From the line below that contains "This screenshot has height=800, width=800." to the line that contains "Given: Click the CCD Image 1 window icon", repeat every line exactly, both ends included, and nothing else.

Top of Entries supplied

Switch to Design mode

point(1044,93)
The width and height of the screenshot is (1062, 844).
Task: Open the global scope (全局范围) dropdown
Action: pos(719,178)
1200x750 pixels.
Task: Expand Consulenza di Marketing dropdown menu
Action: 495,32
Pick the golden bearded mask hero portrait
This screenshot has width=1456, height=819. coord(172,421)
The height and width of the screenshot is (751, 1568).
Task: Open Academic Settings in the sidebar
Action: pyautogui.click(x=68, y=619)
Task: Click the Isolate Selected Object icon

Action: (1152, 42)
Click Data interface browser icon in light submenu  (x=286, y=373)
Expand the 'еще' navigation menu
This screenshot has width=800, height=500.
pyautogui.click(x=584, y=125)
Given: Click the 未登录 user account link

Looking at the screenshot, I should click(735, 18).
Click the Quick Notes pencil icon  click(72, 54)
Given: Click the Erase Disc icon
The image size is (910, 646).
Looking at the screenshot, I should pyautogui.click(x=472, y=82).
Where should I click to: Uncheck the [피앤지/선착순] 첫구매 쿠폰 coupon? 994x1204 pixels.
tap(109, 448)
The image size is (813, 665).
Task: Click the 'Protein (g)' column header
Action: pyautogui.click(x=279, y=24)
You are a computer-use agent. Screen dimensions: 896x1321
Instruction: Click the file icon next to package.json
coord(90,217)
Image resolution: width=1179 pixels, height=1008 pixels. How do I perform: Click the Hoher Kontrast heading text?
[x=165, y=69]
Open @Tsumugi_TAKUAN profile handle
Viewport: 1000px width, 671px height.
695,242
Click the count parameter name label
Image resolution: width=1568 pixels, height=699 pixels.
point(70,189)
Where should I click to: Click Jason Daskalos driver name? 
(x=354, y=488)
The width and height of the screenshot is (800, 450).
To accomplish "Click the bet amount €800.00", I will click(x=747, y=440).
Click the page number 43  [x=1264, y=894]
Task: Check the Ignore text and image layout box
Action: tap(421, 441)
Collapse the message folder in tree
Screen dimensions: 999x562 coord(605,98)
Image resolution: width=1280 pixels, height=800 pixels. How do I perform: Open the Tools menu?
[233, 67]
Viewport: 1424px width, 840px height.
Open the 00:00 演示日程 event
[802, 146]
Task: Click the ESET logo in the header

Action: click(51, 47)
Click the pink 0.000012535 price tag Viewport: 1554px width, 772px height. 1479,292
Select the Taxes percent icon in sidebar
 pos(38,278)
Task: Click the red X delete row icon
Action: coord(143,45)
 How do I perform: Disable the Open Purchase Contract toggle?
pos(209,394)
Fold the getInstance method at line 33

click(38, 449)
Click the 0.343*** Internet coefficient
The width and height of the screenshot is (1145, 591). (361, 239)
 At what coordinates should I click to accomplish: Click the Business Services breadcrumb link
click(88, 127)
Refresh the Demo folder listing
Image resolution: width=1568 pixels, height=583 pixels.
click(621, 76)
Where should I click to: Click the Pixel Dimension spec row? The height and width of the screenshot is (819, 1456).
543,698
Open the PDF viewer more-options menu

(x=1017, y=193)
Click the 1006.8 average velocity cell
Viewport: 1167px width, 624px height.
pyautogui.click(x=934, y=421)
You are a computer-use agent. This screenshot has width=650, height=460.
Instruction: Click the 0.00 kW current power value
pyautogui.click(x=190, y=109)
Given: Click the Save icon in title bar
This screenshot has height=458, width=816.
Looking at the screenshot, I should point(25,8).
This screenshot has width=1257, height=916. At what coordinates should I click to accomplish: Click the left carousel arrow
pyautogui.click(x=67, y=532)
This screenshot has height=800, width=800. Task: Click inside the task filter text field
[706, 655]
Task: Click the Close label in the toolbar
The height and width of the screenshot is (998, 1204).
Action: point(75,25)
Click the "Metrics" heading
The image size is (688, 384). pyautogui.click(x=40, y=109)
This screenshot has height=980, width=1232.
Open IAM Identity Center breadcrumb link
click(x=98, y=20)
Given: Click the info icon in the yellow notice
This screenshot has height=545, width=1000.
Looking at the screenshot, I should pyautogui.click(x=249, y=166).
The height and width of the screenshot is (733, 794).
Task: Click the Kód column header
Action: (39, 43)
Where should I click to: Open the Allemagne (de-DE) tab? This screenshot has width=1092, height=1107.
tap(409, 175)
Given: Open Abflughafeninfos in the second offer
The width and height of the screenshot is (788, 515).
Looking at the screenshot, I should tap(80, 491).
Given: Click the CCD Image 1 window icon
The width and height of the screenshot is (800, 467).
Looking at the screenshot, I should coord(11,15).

Bottom of Entries supplied

§ Output for this exercise
This screenshot has height=800, width=800. Task: Click inside the task filter text field
[706, 655]
Task: Click the Close label in the toolbar
The height and width of the screenshot is (998, 1204).
Action: point(75,25)
Click the "Metrics" heading
The image size is (688, 384). pyautogui.click(x=40, y=109)
This screenshot has height=980, width=1232.
Open IAM Identity Center breadcrumb link
click(x=98, y=20)
Given: Click the info icon in the yellow notice
This screenshot has height=545, width=1000.
Looking at the screenshot, I should pyautogui.click(x=249, y=166).
The height and width of the screenshot is (733, 794).
Task: Click the Kód column header
Action: (39, 43)
Where should I click to: Open the Allemagne (de-DE) tab? This screenshot has width=1092, height=1107.
tap(409, 175)
Given: Open Abflughafeninfos in the second offer
The width and height of the screenshot is (788, 515).
Looking at the screenshot, I should tap(80, 491).
Given: Click the CCD Image 1 window icon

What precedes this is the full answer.